NSO code verdict, Change Healthcare fallout, law firm breach
NSO Group ordered to give Pegasus code to WhatsApp
The order comes from a U.S. judge as part of a suit launched by Meta in October 2019 against the spyware’s Israel-based vendor. Meta had launched the action as a result of NSO Group using WhatsApp to distribute the spyware. NSO leveraged a zero-day flaw in WhatsApp that allowed the spyware to be delivered just by placing a call, even if those calls went unanswered. Donncha Ó Cearbhaill, head of the Security Lab at Amnesty International, stated, “while the court’s decision is a positive development, it is disappointing that NSO Group will be allowed to continue keeping the identity of its clients, who are responsible for this unlawful targeting, secret.”
Change Healthcare confirms BlackCat, Schumer asks for aid
Updating the story we have been following throughout February, medical insurance company UnitedHealth Group has confirmed that the cyberattack on its subsidiary Change Healthcare was the work of ALPHV/BlackCat. This has led Senate Majority Leader Charles Schumer to “urge federal health officials to provide financial aid to New York hospitals and health care providers nationwide who say they have been paralyzed by a massive ongoing cyberattack,” scrambling to process electronic prescription claims. Schumer describes this as an imminent financial cliff for hospitals in New York and nationally.
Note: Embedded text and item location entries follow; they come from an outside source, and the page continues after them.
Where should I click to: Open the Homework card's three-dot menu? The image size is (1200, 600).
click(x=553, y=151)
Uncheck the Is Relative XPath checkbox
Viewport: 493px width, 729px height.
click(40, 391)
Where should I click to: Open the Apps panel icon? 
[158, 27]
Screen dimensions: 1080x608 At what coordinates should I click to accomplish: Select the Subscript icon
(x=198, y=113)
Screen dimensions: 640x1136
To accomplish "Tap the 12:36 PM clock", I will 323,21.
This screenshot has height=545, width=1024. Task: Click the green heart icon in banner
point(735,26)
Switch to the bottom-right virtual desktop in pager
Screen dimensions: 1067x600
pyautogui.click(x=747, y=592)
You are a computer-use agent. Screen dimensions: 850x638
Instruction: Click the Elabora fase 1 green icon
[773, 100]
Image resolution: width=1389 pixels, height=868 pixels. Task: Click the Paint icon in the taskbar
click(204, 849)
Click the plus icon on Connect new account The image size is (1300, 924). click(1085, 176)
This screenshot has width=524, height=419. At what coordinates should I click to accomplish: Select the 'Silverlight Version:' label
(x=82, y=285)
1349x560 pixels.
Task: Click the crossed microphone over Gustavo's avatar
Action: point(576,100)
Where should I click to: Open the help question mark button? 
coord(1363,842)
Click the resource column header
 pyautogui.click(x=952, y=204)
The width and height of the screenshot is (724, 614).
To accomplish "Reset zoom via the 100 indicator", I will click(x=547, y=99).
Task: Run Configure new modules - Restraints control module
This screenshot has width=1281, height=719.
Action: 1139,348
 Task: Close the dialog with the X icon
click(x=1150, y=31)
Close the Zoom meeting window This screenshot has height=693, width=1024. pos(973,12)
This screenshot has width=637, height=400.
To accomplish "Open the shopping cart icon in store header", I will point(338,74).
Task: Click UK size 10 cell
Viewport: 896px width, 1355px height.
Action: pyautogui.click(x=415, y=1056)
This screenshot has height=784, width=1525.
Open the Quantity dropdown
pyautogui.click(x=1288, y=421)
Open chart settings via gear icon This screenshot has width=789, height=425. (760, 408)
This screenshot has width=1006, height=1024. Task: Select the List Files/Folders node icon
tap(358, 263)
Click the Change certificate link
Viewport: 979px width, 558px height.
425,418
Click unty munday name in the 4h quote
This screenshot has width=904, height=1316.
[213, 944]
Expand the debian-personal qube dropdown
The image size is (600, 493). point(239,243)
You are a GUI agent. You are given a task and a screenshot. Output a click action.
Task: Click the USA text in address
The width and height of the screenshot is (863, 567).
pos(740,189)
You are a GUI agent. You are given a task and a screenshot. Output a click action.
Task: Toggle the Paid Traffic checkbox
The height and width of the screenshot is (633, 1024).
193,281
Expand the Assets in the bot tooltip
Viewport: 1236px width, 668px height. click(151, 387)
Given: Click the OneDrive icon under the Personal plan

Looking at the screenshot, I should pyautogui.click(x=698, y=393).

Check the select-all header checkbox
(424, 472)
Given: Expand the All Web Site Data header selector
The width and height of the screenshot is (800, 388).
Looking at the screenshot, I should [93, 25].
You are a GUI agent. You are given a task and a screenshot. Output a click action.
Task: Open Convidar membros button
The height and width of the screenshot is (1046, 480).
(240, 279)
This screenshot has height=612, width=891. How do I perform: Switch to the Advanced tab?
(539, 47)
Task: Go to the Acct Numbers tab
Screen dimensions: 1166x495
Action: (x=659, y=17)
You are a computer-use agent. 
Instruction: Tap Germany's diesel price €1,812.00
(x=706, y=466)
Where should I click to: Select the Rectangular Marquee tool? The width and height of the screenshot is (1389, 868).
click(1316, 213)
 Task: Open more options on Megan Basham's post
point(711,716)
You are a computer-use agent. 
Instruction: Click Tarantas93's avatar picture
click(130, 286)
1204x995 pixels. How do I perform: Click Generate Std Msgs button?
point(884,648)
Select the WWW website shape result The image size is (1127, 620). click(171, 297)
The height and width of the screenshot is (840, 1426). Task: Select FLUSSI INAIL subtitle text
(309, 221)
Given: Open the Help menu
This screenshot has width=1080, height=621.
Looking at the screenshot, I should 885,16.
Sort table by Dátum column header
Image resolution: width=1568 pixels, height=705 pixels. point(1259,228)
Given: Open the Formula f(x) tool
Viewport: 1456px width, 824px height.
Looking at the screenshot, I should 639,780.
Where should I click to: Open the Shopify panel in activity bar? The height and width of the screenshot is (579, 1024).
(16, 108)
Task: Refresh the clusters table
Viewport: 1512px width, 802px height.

(The Record and TimesUnion)
Law firm announced data breach affecting 325,000 people
Houser LLP has a dozen offices nationwide and serves clients in “every major financial center,” specializing in litigation management, commercial and real estate law, class action defenses and regulatory compliance. Its clients include Citibank, Deutsche Bank and HSBC. The breach, which had been discovered in May 2023, exposed personal data, possibly including credit card numbers, Social Security and driver’s license numbers, individual tax identification number, financial account information, and medical information. The firm has offered affected clients credit monitoring services.
Researchers identify new Predator infrastructure
Sticking with spyware, analysts at Recorded Future’s Insikt Group have identified new infrastructure which is likely used by the operators of the commercial Predator spyware. Developed by the Israeli-owned spyware consortium Intellexa, Predator has been around since at least 2019, and infects Android and iPhone devices. The upgraded infrastructure includes spoofed websites to attract victims and sophisticated anonymization techniques. Much of the activity focuses on Kazakhstan, a country with a history of using spyware from vendors such as as NSO Group, FinFisher, and RCS Lab.
Recommended by LinkedIn
Huge thanks to this week’s episode sponsor, Conveyor
CISA issues warning about Phobos
The advisory was released last Thursday, specifically to warn public sector organizations against this ransomware-as-a-service provider. The advisory states that “since 2019, Phobos has targeted the IT systems of municipal and county governments, emergency services, education institutions, public health care systems and other critical infrastructure.” It is not an overly sophisticated service, but it takes advantage of two attack vectors, phishing, and the use of the Microsoft Remote Desktop Protocol.
German Air Force under fire for non-encrypted Ukraine discussions overheard by Russia
Some embarrassment and outrage in Germany after Russian media published a conversation amongst German air force senior officials about the possibility of deploying Taurus long-range missiles in Ukraine and training pilots and operators there. Rather than being a sophisticated hack on the part of Russian intelligence, it was instead reported separately by German news agencies Der Spiegel and DPA that the recordings, which have been deemed as authentic, came from using “a non-encrypted WebEx connection,” in which meeting invitations had been sent to cellphones.
HP offers printer subscription that they get to monitor
This new service offers families and small businesses a printer for a small monthly fee, ranging from $6.99 to $35.99 depending on the printer chosen, along with ink deliveries and 24/7 tech support. But the terms of service also require that subscribers keep the printer connected to the internet. HP says this is so it can monitor ink cartridge status and the number of pages printed. However, it also allows HP to “remotely monitor the type of documents printed, and the devices and software used to print.” The policy also says that HP may “transfer information about you to advertising partners so that they can recognize your devices, perform targeted advertising, and, potentially, “combine information about you with information from other companies.”
(Wired)
Last week in ransomware
Last week’s top ransomware stories included the ongoing Change Healthcare repercussions, along with Rhysida’ s attack on Lurie Children’s Hospital in Chicago along with putting its stolen data up for sale. LockBit continues to show signs of not being dead yet, although analyst Brett Callow has tweeted that the group has resorted to posting old ransomware announcements in an attempt to appear busier than it is. In addition, ransomware gangs continue to swarm to the ScreenConnect RCE vulnerability exploitation situation including Black Basta and the Bl00dy ransomware gang.